# Document excerpt

+--

Preaching after Bro. Jeff’s message was no easy task and by
prior arrangement with Bro. Jeff, I spoke from
Rom 8:28-39 by providing the
answers to three questions: 1. What works for our good? 2. Why do these things
work for our good? 3. How do these things work for our good? This too will be
website should someone care to find out what those answers are. My
translator was Bro. Ramon who was recently ordained to be Bro. Guna’s associate
pastor at the Good Samaritan PBC in Chettipatti. Bro. Ramon, bless his
heart, did a good job but sometimes struggled with hearing our American accents.
We finished at 12:30 pm concluding the minister’s
conference. We had hoped to preach in the afternoon also but several of the men
needed to leave because their homes were so much further away than Chettipatti
and they needed to arrive before dark. Indian roads are dangerous in the
daytime and especially hazardous at night.
After lunch we took a trip in a row boat around Yercaud
Lake. It was enjoyable and scenic. I also bought some Yercaud coffee grounds
to take home. I was first served Yercaud coffee, which is grown all over
Yercaud Mountain, at Sister Esther’s house the night before. I was absolutely
amazed at the quality of their coffee. I’ve never had coffee that smooth and
great tasting with no acid taste or after bite that is common with all other
coffees. I promise you have never had coffee like this in the United States.
It is, IMHO, the best coffee period and is without a doubt India’s best kept
Back at Chettipatti, we enjoyed the rest of the evening
eating supper, fellowshipping, studying and praying. Amen.
Location: Chettipatti and Eureka Children’s Home,
When I woke this morning at 5:30 am, I felt rested and
spent a good bit of time typing my journal, Bible reading and listening to
Sacred Harp songs I have stored on my computer.

+--

# Information shown
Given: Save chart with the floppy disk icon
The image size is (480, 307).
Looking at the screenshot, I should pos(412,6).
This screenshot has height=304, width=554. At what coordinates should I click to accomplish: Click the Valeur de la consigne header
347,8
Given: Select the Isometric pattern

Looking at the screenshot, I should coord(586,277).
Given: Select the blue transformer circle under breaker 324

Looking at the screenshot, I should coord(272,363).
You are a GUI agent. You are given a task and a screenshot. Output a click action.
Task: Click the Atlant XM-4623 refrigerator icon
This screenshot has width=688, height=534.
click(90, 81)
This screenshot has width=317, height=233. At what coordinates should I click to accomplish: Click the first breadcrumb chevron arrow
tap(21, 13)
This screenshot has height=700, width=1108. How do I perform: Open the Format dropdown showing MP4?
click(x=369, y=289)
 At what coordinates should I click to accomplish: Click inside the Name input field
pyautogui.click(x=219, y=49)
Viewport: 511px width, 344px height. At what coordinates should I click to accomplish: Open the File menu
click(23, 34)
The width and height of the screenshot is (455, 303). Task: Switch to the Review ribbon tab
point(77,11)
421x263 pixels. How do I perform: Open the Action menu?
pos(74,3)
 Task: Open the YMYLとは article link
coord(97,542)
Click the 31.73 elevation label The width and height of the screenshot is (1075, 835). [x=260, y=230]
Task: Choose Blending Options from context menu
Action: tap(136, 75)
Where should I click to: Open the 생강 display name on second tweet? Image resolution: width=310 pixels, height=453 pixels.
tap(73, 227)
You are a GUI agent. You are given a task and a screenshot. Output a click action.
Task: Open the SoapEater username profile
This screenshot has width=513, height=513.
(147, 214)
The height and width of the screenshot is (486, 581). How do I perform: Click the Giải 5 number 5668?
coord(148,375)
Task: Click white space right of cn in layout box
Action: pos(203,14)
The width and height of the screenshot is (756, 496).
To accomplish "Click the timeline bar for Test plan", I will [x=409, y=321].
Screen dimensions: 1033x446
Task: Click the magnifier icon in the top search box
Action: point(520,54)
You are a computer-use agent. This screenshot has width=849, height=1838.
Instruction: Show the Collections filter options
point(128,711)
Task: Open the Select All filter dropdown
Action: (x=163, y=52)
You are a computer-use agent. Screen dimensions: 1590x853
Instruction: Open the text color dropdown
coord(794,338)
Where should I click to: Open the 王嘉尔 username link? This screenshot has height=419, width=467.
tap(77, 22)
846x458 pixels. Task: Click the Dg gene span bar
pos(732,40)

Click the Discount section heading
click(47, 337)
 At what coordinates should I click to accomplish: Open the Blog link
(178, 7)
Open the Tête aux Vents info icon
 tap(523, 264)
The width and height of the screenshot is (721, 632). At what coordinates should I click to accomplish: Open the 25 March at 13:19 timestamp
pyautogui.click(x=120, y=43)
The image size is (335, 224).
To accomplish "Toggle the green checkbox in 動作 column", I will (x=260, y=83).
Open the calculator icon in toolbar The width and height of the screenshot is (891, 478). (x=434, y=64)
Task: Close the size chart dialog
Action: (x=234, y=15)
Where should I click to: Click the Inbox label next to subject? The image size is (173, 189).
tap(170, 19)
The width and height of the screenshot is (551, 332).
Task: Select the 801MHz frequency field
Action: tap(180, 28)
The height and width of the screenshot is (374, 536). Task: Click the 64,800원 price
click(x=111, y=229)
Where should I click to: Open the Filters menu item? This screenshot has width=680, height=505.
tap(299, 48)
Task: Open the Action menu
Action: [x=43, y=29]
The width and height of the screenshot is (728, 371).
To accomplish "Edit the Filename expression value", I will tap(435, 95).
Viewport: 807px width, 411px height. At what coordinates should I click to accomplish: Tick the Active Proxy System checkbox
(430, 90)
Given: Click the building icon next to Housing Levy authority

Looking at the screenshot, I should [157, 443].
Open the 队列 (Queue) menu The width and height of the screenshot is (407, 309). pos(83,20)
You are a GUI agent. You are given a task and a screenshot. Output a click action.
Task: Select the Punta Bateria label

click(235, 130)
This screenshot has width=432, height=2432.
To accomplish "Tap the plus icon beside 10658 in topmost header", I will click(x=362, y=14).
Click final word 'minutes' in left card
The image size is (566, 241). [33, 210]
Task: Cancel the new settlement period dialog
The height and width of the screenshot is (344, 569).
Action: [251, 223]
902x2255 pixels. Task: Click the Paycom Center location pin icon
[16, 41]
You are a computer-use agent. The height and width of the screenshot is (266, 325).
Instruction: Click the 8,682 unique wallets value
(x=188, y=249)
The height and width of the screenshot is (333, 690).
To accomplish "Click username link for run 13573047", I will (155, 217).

+--

# Tasks to complete
1. From the journal excerpt, reproduce the passage between "After lunch we" and "the United States.", inclusive.
2. According to the journal excerpt, at what time did the minister's conference conclude?

# Written responses
1.
After lunch we took a trip in a row boat around Yercaud
Lake. It was enjoyable and scenic. I also bought some Yercaud coffee grounds
to take home. I was first served Yercaud coffee, which is grown all over
Yercaud Mountain, at Sister Esther’s house the night before. I was absolutely
amazed at the quality of their coffee. I’ve never had coffee that smooth and
great tasting with no acid taste or after bite that is common with all other
coffees. I promise you have never had coffee like this in the United States.

2. 12:30 pm